It's no secret that the price of cable and satellite is increasing every year, forcing many people to wonder if it makes sense to keep paying the likes of DirecTV and Comcast for the service. In the past, the convenience factor alone may have been worth it, but nowadays there are many easy-to-use software packages that, paired with an antenna, can be a worthwhile replacement for the monthly bills, and while some shows can't be seen for free, you can still pair it with a subscription service or two to fill in the gaps. Today I'll take a look at one such solution: A Synology NAS device, running Plex, and connected to a SiliconDust HDHomeRun Connect Quatro.
If you want to cut the cord and control your own media, the first thing you'll need is a server. Everything I discuss can be done on practically any hardware, but for my money, I want something that has low power usage (it'll be running 24x7), is easy to setup, and works with minimal input from me. The Synology DS1019+ is a great choice as it has five drive bays and hardware transcoding, but if you don't care about transcoding, the DS1618+ might be a better option due to its six drive bays. Alternatively, you can use a PC as well. Although it will cost more in terms of electricity requirements, and also requires more care and feeding from a maintenance perspective, there's no question that it's more powerful, something that's important if you're going to be sharing your media with many people at the same time.
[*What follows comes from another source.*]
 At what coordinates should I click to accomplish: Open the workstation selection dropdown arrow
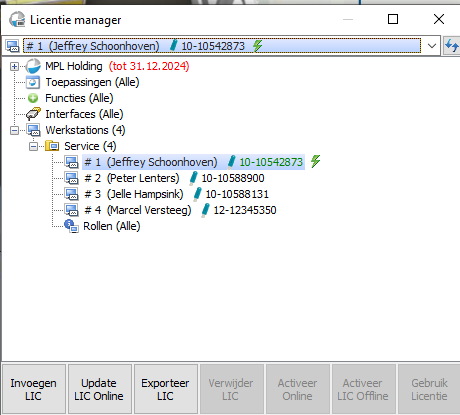tap(432, 46)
For this deep dive, I used the Synology DS1019+.
There are multiple software packages that do similar work from a cord-cutting perspective, but Plex is arguably the most popular, with Kodi not far behind.
Installation of Plex is as simple as downloading it from the Package Center, with the caveat that you won't be at the most recent version. Once it's installed though, Plex conveniently provides a link to download the most recent version and informs you when a new version is released, making upgrades very straight forward.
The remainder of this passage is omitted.